**WORK TO BE COMPLETED:**
This task calls for copying every line in the data below that contains the word "Cards".

(Records from a data collection)
*-*-*
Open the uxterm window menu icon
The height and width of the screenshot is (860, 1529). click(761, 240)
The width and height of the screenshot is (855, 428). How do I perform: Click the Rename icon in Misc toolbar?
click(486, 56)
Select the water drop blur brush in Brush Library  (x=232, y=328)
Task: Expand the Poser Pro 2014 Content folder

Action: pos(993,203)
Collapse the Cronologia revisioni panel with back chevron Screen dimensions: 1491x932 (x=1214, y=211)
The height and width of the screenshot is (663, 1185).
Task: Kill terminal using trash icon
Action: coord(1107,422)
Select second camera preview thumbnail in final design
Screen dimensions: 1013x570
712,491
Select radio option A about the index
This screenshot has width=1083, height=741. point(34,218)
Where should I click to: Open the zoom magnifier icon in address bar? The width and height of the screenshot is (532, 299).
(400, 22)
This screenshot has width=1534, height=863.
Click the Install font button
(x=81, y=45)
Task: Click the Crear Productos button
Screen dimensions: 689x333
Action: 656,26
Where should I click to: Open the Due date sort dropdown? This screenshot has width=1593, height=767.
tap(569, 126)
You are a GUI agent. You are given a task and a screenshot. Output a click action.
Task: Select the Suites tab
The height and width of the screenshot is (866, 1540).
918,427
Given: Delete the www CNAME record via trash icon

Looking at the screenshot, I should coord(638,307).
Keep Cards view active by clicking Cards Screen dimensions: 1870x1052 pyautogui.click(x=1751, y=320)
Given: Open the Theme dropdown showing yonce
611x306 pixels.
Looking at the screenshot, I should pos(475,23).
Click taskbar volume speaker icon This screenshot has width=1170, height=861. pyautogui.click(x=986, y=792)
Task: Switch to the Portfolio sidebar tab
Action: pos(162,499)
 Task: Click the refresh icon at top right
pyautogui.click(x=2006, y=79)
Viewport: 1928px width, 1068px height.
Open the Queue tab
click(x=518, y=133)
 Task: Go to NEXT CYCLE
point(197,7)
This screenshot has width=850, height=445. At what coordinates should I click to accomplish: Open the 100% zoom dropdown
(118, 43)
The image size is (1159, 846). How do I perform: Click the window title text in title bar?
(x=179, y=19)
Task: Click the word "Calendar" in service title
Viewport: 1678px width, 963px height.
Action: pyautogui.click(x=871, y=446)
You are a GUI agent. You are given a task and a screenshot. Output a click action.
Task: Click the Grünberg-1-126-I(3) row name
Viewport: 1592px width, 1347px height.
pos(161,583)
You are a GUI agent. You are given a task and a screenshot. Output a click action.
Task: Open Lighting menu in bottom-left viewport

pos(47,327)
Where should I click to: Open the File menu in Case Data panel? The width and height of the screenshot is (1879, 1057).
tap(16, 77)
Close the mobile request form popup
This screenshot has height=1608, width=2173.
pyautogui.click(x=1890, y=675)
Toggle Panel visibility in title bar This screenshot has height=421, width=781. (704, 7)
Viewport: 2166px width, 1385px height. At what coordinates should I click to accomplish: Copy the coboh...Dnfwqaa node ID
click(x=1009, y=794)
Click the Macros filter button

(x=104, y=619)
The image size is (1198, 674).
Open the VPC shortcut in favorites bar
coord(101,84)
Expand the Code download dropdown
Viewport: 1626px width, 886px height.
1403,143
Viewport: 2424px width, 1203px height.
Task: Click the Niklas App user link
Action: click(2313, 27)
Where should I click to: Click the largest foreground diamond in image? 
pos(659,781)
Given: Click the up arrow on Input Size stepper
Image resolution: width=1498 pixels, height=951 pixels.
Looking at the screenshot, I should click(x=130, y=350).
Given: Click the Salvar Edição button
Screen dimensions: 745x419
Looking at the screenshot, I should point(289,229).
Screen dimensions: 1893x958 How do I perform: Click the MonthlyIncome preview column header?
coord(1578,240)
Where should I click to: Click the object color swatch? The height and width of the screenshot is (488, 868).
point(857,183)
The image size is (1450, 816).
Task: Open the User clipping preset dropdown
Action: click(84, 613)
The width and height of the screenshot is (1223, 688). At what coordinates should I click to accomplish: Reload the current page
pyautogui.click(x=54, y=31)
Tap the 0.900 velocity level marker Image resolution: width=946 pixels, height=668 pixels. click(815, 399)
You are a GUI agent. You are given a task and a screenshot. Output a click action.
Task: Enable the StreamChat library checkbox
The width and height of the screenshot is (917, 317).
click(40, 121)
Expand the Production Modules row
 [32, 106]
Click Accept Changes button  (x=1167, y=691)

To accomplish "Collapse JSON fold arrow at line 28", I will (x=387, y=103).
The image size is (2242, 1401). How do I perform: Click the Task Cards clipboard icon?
*-*-*
**PROBLEM SOLUTION:**
Keep Cards view active by clicking Cards Screen dimensions: 1870x1052 pyautogui.click(x=1751, y=320)
The image size is (2242, 1401). How do I perform: Click the Task Cards clipboard icon?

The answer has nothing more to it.